DOCUMENT EXCERPT:
Start of Block
Amazon Bedrock gives you access to over 40 foundation models from 10+ providers through a single API — no infrastructure to manage, no GPUs to provision, no model weights to download. You pay per token, and AWS handles everything else.
The problem? Choosing the right model. The pricing spread is absurd: Amazon Nova Micro costs $0.035 per million input tokens. Claude 3.5 Sonnet costs $6.00 for the same million tokens — that's a 171x difference. Pick wrong and you'll either overspend on capabilities you don't need, or under-deliver with a model that can't handle the job.
72% of organizations now use generative AI cloud services, up from 47% in 2024 (Flexera, 2025). AWS generated $128.7 billion in revenue in 2025, with its fastest growth in 13 quarters (Amazon IR, 2026). Bedrock is a major driver of that growth.
TL;DR: Bedrock offers 40+ models from Amazon, Anthropic, Meta, DeepSeek, Google, Mistral, Cohere, AI21 Labs, MiniMax, and Stability AI. For most use cases, start with Amazon Nova Micro ($0.035/$0.14 per 1M tokens) for simple tasks and Nova Pro ($0.80/$3.20) for complex reasoning. Use Claude 3.5 Sonnet ($6/$30) only when you need top-tier intelligence. Batch inference saves 50% across all models.
How Bedrock Pricing Works
Before diving into individual models, you need to understand how Bedrock charges you. There are four pricing tiers:
| Pricing Mode | How It Works | Best For | Savings |
|---|---|---|---|
| On-Demand | Pay per token, no commitment | Variable workloads, prototyping | Baseline |
| Batch | Submit jobs, get results later (up to 24hr) | Large-scale processing, data pipelines | 50% off |
| Provisioned Throughput | Reserve model capacity per hour | Predictable, high-volume production | Up to 30-40% |
| Cross-Region Inference | Route to regions with available capacity | Avoiding throttling, higher throughput | Varies |
The golden rule: If your workload can tolerate latency, always use batch inference. A flat 50% discount on every model is hard to beat.
Two key terms:
- Input tokens = what you send to the model (your prompt, context, documents)
- Output tokens = what the model generates (its response). Always more expensive than input tokens.
Amazon Nova Models — The Budget Kings
Amazon's own model family launched at re:Invent 2024 and has become the default choice for cost-conscious teams. These models are built to be cheap and fast.
| Model | Input / 1M Tokens | Output / 1M Tokens | Context Window | Modality | Best For |
|---|---|---|---|---|---|
| Nova Micro | $0.035 | $0.14 | 128K | Text only | Quick Q&A, classification, routing |
| Nova Lite | $0.06 | $0.24 | 300K | Text, image, video | Document analysis, image understanding |
| Nova Pro | $0.80 | $3.20 | 300K | Text, image, video | Complex reasoning, agents, RAG |
| Nova Premier | $2.00 | $15.00 | 1M+ | Text, image, video | Hardest tasks, distillation teacher |
Our take: Nova Micro at $0.035/M input is the cheapest model on Bedrock, period. We've seen customers cut their Bedrock bill by 60-70% just by routing simple classification and extraction tasks to Nova Micro instead of Claude.
End of Block
EXERCISE TASKS:
**A)** Copy the Amazon Bedrock pricing text exactly, the stretch from "- Output tokens" through "cheap and fast.".
**B)** Take the Amazon Bedrock pricing text further, picking up after its last sentence.

INFORMATION SHOWN:
Start of Block
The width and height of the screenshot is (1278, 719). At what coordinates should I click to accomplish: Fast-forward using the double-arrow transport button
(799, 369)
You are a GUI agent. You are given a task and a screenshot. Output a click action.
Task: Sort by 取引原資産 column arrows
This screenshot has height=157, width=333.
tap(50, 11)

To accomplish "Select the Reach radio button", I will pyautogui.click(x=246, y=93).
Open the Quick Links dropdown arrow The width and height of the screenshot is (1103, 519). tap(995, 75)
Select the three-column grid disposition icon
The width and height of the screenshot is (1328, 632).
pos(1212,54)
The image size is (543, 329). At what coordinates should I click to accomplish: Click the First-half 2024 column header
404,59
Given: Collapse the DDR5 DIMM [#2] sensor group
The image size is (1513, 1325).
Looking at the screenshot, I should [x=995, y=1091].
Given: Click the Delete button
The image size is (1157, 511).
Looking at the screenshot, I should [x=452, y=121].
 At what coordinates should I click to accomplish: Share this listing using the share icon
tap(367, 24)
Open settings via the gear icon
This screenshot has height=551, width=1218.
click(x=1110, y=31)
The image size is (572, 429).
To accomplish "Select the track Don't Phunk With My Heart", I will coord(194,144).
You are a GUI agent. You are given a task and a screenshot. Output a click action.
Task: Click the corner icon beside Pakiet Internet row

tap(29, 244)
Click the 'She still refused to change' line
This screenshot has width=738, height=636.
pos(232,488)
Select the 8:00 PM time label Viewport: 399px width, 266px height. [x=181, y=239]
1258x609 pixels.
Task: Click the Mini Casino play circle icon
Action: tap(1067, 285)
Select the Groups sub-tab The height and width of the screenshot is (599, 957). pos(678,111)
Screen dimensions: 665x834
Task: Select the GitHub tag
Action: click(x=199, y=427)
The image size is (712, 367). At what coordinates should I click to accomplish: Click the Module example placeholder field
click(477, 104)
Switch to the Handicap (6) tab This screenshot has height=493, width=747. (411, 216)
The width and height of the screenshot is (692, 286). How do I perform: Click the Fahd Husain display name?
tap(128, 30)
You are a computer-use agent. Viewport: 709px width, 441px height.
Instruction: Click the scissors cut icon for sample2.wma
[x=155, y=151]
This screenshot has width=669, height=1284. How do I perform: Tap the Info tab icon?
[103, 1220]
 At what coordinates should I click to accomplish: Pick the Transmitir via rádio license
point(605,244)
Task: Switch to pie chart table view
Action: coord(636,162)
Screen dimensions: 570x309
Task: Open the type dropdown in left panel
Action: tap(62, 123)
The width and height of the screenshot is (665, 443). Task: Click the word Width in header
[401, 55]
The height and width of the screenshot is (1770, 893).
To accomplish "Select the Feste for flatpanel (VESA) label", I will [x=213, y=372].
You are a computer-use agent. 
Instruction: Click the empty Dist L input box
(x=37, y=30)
End of Block
RESPONSES BY TASK:
**A)**
- Output tokens = what the model generates (its response). Always more expensive than input tokens.
Amazon Nova Models — The Budget Kings
Amazon's own model family launched at re:Invent 2024 and has become the default choice for cost-conscious teams. These models are built to be cheap and fast.

**B)**
When to Use Nova
- Nova Micro: Chatbots, FAQ bots, intent classification, data extraction from structured text. If the task doesn't require "thinking," Nova Micro handles it.
- Nova Lite: When you need to process images or videos alongside text. Product image analysis, document OCR, video summarization. The 300K context window is huge for document-heavy workflows.
- Nova Pro: The sweet spot for AI agents, complex RAG pipelines, and multi-step reasoning. Roughly 10x cheaper than Claude Sonnet for comparable agentic tasks.
- Nova Premier: Only use this when you're fine-tuning other models using Nova Premier as the teacher, or for the absolute hardest reasoning tasks.
Anthropic Claude Models — The Intelligence Leaders
Anthropic's Claude models consistently rank at the top of reasoning benchmarks. They're the most expensive text models on Bedrock, but for tasks that demand deep understanding, nuanced analysis, or complex code generation, nothing else comes close.
| Model | Input / 1M Tokens | Output / 1M Tokens | Context Window | Strengths |
|---|---|---|---|---|
| Claude 3 Haiku | $0.25 | $1.25 | 200K | Fast, cheap, good at structured output |
| Claude 3.5 Haiku | $0.80 | $4.00 | 200K | Upgraded Haiku with better reasoning |
| Claude 3.5 Sonnet v2 | $3.00 | $15.00 | 200K | Best price/performance for complex tasks |
| Claude 3.5 Sonnet | $6.00 | $30.00 | 200K | Extended thinking, deepest reasoning |
| Claude Opus 4 | $15.00 | $75.00 | 200K | Most capable, highest cost |
Claude's pricing includes a prompt caching feature that can dramatically reduce costs for repetitive workloads:
- Cache write: $7.50/M tokens (one-time cost to cache a prompt)
- Cache read: $0.60/M tokens (90% cheaper than re-sending the prompt)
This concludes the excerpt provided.